* Travail demandé
Reprenez le texte consacré à Nadia, jeune réfugiée afghane, et poursuivez-le à partir de sa dernière phrase.

* Texte
Nadia prévoit de retourner un jour en Afghanistan, mais pas tout de suite. Tout d’abord, dit-elle, son pays a besoin de paix. Et d’ici là, elle a l’intention d’étudier la médecine, afin de pouvoir l’aider à se reconstruire le moment venu.
« En Afghanistan, nous avons besoin de gens instruits », dit-elle. « Sans eux, nous ne nous améliorerons pas, et nous n’améliorerons pas notre pays. »
Ce week-end, Nadia et son père, Abdul Rashid, âgé d’un peu plus de 70 ans, ont pu rencontrer le Haut Commissaire lors de sa visite au Baloutchistan avant la conférence.
S’exprimant en anglais, une langue qu’elle a apprise en regardant la télévision, elle a évoqué son lycée, où elle est une élève modèle, ainsi que les cours d’informatique qu’elle suit à « Safe for the Start », un programme pour les femmes et les jeunes filles qui est soutenu par le HCR, l’Agence des Nations Unies pour les réfugiés.
Nadia sait que le chemin sera difficile, en tant que réfugiée et en tant que femme, mais elle ne se laisse pas effrayer. « Pour obtenir ce que je veux, je dois travailler dur », dit-elle. « Je dois oublier les difficultés car je veux devenir quelqu’un. »
« Pour obtenir ce que je veux, je dois travailler dur. »

* Extraits de liste
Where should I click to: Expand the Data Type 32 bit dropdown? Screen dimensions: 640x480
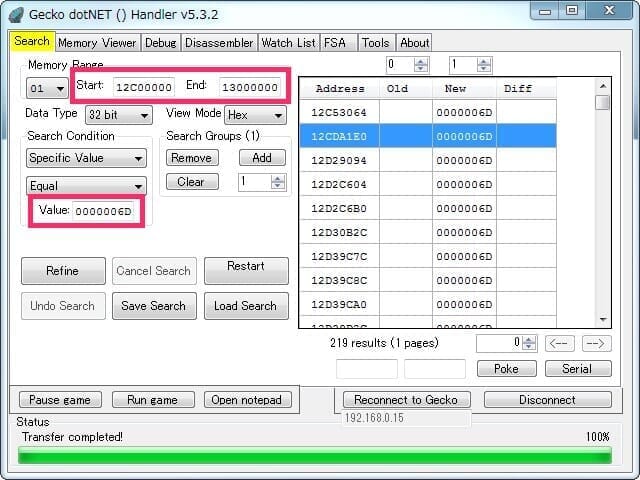point(118,115)
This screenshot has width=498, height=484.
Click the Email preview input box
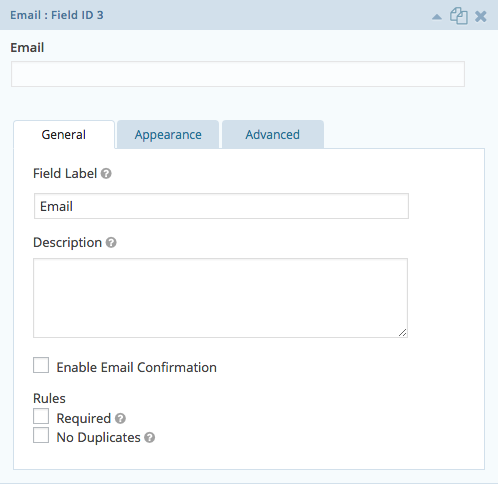238,74
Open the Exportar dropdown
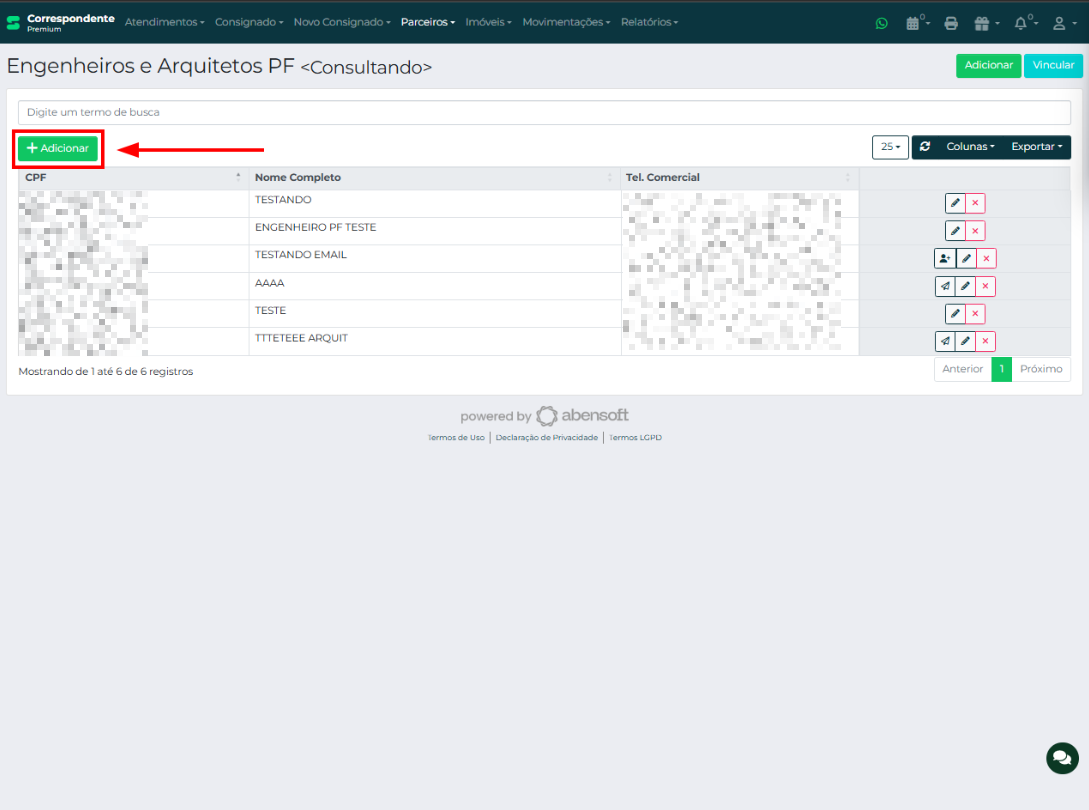The image size is (1089, 810). (x=1036, y=147)
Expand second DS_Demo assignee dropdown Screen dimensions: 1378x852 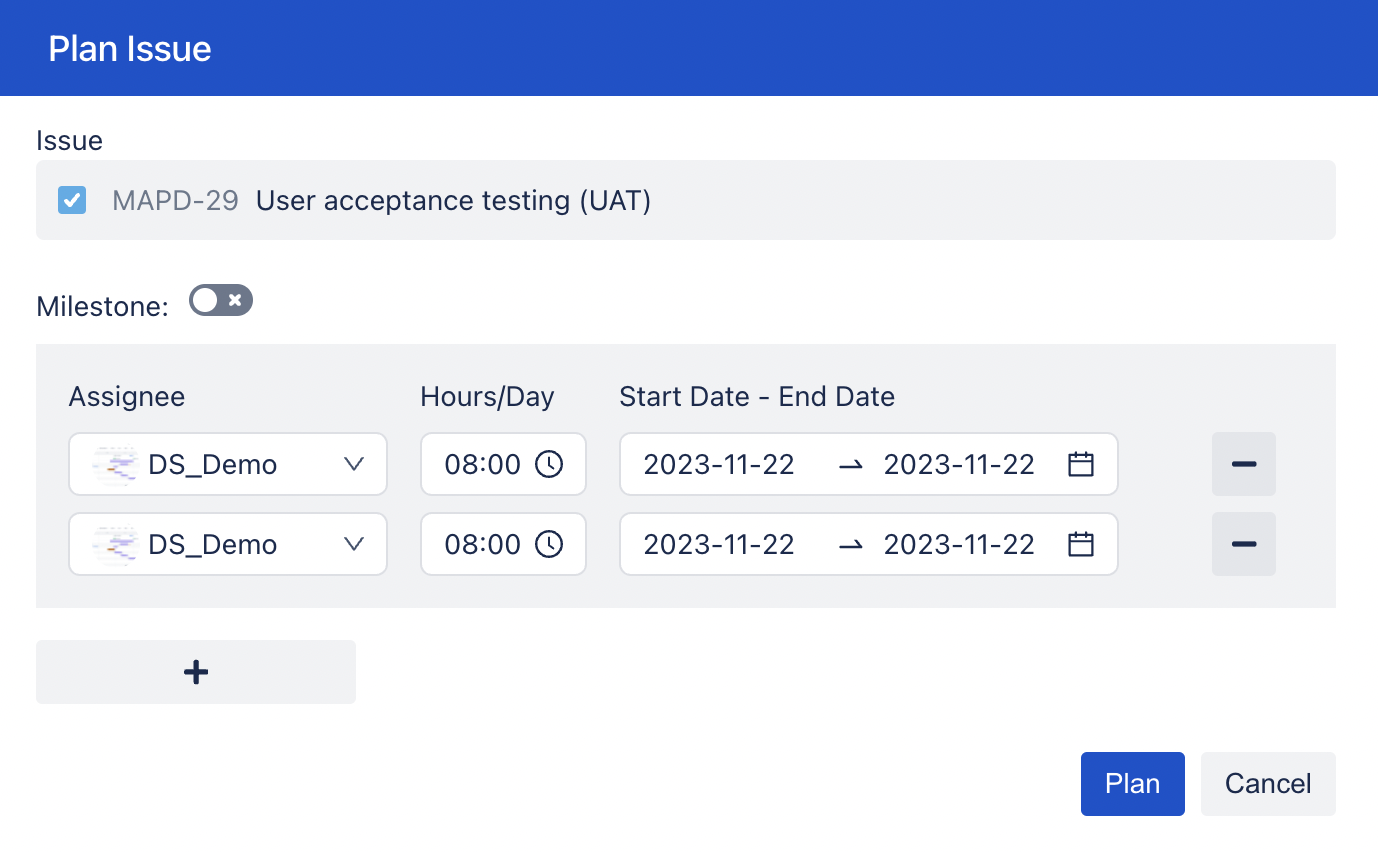(x=228, y=544)
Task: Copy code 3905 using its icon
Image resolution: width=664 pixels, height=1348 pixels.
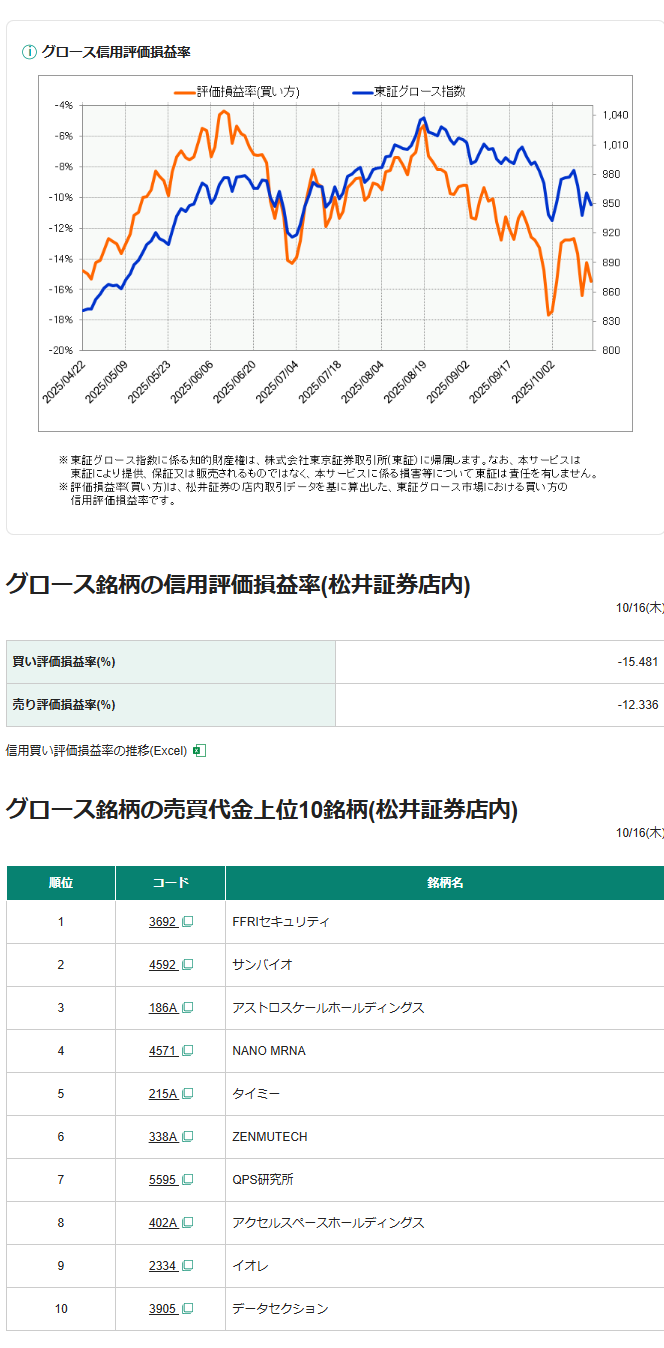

* Réponse ci-dessous
A Quetta, le Haut Commissaire a également rencontré plusieurs groupes d’Afghans et de Pakistanais, dont des femmes des deux nations qui suivent ensemble des cours de fabrication de tapis, de broderie, de cuisine et de coiffure. Parmi les réfugiés, la soif de possibilités d’éducation, en particulier au niveau universitaire, a été un thème récurrent.
Au sujet du retour en Afghanistan, le principal obstacle est l’insécurité. « Je reçois une éducation pour pouvoir retourner en Afghanistan », a déclaré Mehbooba, une réfugiée de 19 ans qui est née ici. « Si la situation se stabilise, alors je rentrerai définitivement. »
Le fait que Nadia et Mehbooba soient déjà allées loin est un hommage à leurs familles et à l’éducation déjà reçue jusqu’à présent.
« Je tiens à féliciter le Pakistan pour ces efforts, qui sont toujours difficiles pour un pays d’asile », a déclaré Filippo Grandi, « et j’encourage vraiment la communauté internationale à faire davantage pour partager ce fardeau et cette responsabilité avec le peuple pakistanais. »
Le père de Nadia aimerait également retourner en Afghanistan, son pays d’origine qui lui manque beaucoup.
« Tout notre pays est beau », dit-il, reconnaissant d’avoir pu de rendre visite à son frère à Koundouz à quelques reprises ces dernières années. Mais la violence continue et les difficultés économiques l’ont empêché d’y rester longtemps. « Je n’ai pas les moyens de retourner m’installer dans cette région. Quand vous n’avez pas assez pour acheter de la nourriture, vous devez vous contenter d’un seul repas par jour. »
A Quetta, il peut au moins gagner sa vie. Chaque matin, il part avec un chariot de qabli – un plat afghan à base de riz, de poulet, de raisins secs et de cumin – pour le vendre dans la rue. Il rentre chez lui tard dans la soirée, fatigué par une hernie discale et un pied douloureux.
« C’est à Nadia de décider si elle veut devenir médecin », dit-il. « C’est son choix. Mais nous sommes heureux qu’elle devienne médecin pour qu’elle puisse construire sa propre vie. »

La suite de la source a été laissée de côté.